Takata Corp.’s days as a leading auto parts supplier may be numbered after three leading automakers announced that they would no longer buy airbags from the company. Honda, Toyota and Mazda have all announced in recent days that it would not use inflators believed to be the cause of at least eight deaths and more than 100 injuries in the U.S.
Honda was the first to make this announcement, which came as a surprise, despite the fact that it and Toyota had to issue the most auto recalls to fix defective Takata airbags. Toyota and Mazda quickly followed suit. Subaru and Mitsubishi are also reportedly considering a similar move, Automotive News says.

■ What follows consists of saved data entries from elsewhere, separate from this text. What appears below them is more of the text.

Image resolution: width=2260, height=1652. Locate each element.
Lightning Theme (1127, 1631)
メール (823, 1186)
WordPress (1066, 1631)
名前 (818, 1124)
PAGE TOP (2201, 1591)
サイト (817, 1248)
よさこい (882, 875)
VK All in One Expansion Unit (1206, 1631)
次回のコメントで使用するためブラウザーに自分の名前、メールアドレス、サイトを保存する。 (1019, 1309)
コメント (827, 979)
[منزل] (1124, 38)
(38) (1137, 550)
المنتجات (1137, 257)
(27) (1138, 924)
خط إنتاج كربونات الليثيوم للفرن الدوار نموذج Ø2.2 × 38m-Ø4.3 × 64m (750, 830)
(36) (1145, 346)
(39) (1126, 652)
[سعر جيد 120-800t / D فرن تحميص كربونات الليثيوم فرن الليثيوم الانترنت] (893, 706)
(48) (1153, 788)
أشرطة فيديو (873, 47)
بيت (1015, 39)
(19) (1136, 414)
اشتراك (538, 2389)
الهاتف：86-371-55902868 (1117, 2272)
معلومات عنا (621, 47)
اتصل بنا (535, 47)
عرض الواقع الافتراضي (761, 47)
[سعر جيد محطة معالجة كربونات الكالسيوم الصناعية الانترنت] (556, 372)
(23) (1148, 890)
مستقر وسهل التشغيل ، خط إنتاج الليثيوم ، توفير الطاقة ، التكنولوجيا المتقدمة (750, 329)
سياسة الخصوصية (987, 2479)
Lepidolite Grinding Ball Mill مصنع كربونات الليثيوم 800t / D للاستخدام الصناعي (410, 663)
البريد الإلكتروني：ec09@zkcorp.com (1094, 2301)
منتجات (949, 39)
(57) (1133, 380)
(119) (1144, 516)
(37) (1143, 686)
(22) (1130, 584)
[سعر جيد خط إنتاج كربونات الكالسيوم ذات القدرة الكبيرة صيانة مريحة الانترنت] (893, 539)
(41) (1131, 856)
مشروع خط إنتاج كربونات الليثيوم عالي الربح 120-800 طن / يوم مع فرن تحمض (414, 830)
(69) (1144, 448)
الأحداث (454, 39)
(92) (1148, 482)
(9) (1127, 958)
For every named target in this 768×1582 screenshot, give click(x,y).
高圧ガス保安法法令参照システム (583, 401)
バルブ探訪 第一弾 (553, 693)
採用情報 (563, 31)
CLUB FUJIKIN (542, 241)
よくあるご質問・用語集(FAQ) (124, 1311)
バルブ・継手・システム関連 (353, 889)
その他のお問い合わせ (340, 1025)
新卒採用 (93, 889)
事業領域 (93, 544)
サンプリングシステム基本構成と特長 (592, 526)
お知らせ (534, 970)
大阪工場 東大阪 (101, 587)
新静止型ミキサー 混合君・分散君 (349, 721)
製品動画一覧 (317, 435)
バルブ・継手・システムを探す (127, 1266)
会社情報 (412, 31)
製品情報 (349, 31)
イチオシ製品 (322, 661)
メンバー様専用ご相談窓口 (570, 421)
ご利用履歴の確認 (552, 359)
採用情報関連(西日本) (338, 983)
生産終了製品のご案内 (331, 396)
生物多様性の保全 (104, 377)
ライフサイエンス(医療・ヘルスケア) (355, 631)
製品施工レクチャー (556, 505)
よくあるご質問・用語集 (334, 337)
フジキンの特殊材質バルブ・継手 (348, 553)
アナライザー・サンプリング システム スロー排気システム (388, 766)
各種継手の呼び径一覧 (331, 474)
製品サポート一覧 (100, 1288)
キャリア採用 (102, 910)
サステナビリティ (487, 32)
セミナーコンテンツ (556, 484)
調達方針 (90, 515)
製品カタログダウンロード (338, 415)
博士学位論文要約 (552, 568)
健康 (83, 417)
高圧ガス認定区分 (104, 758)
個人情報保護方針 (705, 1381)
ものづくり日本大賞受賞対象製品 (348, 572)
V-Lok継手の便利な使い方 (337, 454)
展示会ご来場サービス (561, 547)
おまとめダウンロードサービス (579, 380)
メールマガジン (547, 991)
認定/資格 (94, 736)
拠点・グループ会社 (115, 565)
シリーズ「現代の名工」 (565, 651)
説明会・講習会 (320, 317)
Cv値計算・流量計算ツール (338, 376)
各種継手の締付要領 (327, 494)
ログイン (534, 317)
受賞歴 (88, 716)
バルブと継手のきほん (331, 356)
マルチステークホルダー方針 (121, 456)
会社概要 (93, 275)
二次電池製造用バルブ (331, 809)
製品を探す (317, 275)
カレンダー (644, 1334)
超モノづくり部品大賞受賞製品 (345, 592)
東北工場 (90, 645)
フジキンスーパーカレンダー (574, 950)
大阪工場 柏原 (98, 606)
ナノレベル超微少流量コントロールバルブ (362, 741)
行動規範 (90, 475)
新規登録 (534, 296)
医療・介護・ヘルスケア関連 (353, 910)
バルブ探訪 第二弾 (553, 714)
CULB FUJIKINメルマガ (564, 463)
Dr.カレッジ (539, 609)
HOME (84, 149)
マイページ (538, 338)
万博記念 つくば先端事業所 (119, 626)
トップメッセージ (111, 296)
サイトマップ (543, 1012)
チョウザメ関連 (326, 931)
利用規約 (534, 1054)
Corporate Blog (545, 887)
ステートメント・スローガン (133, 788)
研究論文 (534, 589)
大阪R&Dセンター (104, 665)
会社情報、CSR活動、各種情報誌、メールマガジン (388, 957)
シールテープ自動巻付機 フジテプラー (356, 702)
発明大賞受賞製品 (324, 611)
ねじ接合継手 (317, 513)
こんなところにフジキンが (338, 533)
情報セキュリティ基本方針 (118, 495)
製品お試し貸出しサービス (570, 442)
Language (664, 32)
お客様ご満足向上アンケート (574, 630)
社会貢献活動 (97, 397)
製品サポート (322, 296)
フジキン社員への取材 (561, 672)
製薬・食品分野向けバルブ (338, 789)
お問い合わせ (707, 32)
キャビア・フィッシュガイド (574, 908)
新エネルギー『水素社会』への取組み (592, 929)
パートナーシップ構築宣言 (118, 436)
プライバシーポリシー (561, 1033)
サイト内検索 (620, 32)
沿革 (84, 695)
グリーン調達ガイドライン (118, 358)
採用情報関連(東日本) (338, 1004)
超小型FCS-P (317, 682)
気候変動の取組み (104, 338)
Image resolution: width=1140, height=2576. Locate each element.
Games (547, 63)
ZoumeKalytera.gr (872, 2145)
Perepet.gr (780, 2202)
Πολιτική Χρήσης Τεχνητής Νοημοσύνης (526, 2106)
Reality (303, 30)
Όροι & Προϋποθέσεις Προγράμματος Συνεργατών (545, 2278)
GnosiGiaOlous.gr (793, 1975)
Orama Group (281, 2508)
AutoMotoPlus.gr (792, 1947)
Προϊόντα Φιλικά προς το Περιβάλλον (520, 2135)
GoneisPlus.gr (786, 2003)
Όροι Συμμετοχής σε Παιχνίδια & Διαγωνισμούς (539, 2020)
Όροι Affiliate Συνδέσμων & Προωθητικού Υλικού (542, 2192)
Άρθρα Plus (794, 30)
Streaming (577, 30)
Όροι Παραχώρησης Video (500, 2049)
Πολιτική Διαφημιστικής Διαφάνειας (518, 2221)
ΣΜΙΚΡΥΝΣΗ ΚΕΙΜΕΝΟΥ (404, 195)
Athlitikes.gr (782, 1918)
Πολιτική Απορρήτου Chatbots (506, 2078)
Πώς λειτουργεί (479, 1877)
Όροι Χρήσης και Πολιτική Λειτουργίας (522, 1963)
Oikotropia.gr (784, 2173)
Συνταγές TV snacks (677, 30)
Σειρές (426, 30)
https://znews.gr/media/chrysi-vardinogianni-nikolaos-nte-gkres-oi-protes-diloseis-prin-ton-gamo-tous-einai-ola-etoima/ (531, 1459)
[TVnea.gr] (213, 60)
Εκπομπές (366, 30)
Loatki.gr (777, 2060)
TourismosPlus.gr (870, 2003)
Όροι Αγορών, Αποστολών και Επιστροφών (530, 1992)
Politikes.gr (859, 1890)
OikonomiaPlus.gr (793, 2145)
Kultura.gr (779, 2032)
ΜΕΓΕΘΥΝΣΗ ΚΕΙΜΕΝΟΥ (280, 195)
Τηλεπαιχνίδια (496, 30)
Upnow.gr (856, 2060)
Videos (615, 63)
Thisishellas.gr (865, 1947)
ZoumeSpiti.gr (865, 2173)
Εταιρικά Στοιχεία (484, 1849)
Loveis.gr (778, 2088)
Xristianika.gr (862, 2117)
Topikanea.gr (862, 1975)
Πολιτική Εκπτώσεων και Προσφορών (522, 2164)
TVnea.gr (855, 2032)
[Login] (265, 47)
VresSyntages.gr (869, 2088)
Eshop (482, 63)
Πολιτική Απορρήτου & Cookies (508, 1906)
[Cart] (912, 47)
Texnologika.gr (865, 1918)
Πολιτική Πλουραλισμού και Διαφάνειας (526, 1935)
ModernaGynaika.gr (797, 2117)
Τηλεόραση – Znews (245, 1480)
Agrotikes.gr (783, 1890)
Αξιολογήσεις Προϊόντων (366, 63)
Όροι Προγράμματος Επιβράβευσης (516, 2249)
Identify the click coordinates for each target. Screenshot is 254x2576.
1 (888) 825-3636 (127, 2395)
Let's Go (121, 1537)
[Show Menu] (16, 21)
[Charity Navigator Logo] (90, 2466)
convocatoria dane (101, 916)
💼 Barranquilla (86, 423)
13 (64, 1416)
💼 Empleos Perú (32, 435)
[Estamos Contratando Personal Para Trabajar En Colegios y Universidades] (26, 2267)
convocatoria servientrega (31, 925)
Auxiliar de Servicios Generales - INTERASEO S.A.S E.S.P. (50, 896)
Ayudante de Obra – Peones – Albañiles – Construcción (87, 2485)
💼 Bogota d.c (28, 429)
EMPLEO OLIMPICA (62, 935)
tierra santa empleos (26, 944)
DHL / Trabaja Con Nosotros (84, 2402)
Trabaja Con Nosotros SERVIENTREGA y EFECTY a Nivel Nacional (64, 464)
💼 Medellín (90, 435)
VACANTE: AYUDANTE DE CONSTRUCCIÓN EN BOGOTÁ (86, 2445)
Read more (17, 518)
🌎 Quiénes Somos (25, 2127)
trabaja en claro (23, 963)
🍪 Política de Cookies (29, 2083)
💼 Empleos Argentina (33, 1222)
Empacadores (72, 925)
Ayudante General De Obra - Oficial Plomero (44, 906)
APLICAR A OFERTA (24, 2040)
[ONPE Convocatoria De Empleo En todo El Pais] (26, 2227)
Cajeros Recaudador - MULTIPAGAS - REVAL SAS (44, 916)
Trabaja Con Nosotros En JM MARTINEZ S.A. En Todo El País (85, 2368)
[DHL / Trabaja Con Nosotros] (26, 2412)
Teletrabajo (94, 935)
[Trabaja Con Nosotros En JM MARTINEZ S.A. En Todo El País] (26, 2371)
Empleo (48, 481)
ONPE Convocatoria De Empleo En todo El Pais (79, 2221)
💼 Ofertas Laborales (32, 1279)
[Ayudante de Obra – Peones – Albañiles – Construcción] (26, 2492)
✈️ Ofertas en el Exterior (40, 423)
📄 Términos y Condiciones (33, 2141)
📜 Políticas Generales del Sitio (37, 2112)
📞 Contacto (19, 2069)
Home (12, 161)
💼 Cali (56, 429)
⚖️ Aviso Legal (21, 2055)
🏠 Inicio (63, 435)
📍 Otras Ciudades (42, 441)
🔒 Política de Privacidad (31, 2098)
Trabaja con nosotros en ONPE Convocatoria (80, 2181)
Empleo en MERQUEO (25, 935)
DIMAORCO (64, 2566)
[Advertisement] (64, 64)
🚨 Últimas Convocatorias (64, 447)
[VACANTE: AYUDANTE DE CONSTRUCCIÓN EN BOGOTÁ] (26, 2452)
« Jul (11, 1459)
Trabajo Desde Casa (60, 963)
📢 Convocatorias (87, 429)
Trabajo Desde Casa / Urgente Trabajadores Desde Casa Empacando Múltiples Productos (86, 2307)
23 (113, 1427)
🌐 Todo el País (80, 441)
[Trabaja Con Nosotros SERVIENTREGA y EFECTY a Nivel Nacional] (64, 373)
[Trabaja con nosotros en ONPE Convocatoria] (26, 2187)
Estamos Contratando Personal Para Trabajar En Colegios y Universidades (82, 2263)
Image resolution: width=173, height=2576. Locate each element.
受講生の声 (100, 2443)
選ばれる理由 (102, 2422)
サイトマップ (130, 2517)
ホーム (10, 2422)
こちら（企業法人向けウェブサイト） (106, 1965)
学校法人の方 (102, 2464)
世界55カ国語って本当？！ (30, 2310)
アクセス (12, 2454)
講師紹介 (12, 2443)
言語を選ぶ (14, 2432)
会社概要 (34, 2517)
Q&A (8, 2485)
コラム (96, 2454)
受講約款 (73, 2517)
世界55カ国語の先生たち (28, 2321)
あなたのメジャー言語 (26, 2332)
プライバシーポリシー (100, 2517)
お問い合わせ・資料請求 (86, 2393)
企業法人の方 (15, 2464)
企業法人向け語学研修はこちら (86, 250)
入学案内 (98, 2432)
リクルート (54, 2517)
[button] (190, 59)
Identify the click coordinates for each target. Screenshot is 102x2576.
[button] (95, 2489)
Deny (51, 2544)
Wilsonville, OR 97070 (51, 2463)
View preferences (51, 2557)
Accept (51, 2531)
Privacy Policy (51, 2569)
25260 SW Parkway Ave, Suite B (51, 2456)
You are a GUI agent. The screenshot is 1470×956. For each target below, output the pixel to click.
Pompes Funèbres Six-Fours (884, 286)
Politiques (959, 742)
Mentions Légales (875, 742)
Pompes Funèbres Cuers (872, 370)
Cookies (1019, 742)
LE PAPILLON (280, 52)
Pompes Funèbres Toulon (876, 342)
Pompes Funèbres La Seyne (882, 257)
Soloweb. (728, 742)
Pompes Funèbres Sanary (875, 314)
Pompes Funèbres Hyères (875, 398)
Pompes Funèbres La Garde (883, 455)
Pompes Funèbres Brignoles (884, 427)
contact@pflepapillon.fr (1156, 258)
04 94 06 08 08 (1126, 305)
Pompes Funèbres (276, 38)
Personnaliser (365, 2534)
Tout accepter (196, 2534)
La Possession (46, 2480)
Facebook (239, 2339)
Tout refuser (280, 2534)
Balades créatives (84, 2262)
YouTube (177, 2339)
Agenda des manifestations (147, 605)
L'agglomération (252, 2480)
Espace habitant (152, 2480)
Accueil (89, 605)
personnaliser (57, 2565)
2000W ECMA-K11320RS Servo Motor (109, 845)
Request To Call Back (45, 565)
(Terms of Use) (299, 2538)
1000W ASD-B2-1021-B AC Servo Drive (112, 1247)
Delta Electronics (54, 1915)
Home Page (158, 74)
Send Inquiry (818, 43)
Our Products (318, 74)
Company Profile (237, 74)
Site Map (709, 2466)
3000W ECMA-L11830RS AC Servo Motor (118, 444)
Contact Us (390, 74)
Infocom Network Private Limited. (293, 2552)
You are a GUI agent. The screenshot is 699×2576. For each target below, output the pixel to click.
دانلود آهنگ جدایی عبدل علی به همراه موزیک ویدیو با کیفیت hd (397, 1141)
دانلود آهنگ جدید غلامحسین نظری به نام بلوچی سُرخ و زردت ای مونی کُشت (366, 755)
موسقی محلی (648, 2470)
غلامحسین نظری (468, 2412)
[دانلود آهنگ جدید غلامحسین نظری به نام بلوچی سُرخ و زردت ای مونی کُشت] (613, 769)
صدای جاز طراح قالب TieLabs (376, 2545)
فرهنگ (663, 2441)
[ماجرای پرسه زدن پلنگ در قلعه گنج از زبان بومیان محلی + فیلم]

As we have discussed before on this blog, no one yet knows for sure what caused the Takata airbags to inflate with too much force, but many experts believe that the inflators, which use ammonium nitrate, are to blame. The auto companies say they will not install Takata’s ammonium nitrate inflators. “What’s most important above anything else,” the president of Toyota said at a news conference, “is the safety and peace of mind of customers.”
They say money talks. Beyond the deaths and injuries, losing its biggest clients may spur Takata to change the way it designs and manufactures airbags, which are, of course, supposed to save lives, not take them. Another way to encourage this is for victims to stand up for their rights and seek compensation in court. Avoiding future litigation can be a powerful motivator in the business world.